Q4 2025 had a $422M swing in mortgage servicing rights, which dragged revenue/financials. Even with the 33% decline in net income because of MSRs:

  • earnings for distribution +12%
  • book value / NAV / AUM stayed remarkably consistent given how ugly MSRs were

10% yield while it transitions from REIT → C-corp feels like a fair tradeoff. Change spooks investors even when the company isn’t actually falling apart.

UPBD 

This is one of those “you know it but you don’t know it” companies.

Think Rent-A-Center. Rent-to-own.

Revenue +9% YoY, EPS +8% YoY, free cash flow +260% YoY.
This company is rocking with its cock out because people can’t afford anything anymore, so rent-to-own becomes the default.

2026 projections look like a banger:

  • revenue +5.3%
  • EPS +8.8%
  • FCF +11%

Share price should push into $20–$22, plus an almost 9% yield while waiting. Sounds groovy.

MAIN

MAIN needs no intro.

It’s back into the buy zone after BDCs got punished on private credit concerns.

  • BDC sector is down 12% YTD
  • 44 of 46 covered BDCs are red in 2026

That’s a fancy way of saying: BDCs are on sale and we’ll be buying more.

If you’re going to start anywhere, start with the best: MAIN. A ~6% yield on MAIN is super yummy, and it normally trades in the $52–$67 band. We’re now near the low end.

Time to load up.

Portfolio Updates

1️⃣ Retirement portfolio: March dividends = $1,634

March dividends in the retirement portfolio came in at $1,634, which is a $47 (2.9%) increase over December.

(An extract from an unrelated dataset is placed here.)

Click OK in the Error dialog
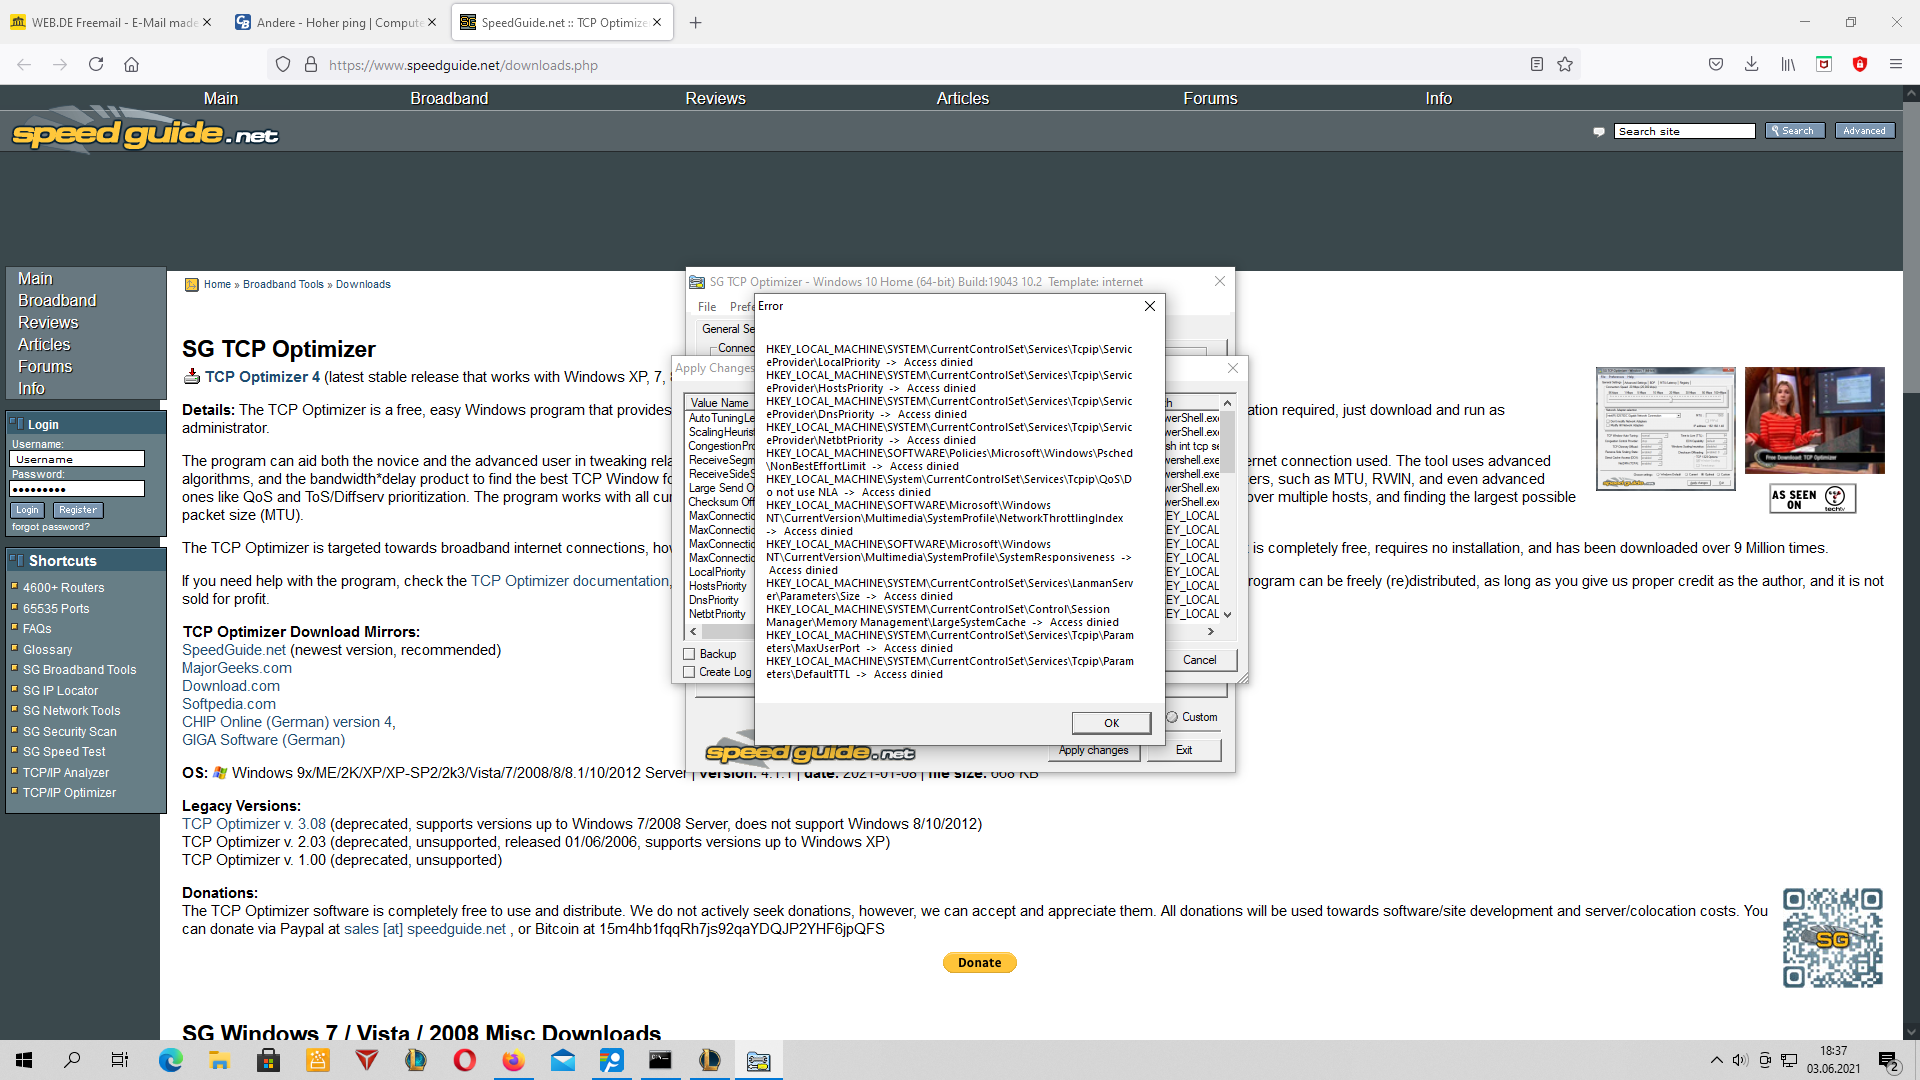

The names that paid less than December:

  • LYB, THTA, SM, LFGY, YMAX, XYLD, JEPQ, AIPI

Why:

  • LYB and THTA had dividend cuts
  • SM (formerly CIVI) paid less — not worried
  • LFGY and YMAX are variable (LFGY makes sense because crypto got crushed)
  • YMAX is troubling: NAV decline, price under $8, dividend shrinking
  • XYLD, JEPQ, AIPI are variable — not worried about these three right now

2️⃣ Vanning portfolio: March dividends = $2,631

Dividends totaled $2,631 in March.

We can’t compare March to December yet because the condo proceeds changed the whole base. Starting next month we can compare apples to apples.

Names that paid less than December:

  • QQQI, JEPQ, FEPI, SM, AIPI

None of those worry me.

CWH suspended its dividend — not ideal, but not unexpected. CWH is the gift that keeps giving.

3️⃣ Income portfolio: March dividends = $1,917

March dividends totaled $1,917, below the $2,500 we were targeting.

YBTC and YMAX were awful. Combined, they paid $103 in March — about half of what they paid in December.

4️⃣ Retirement portfolio buys

This week cash in the retirement portfolio was dumped into THTA because I did not quite know what share prices were doing this week.

5️⃣ Vanning portfolio buys

Cash in the vanning portfolio went into XDTE, QDTE, and SBAR this week.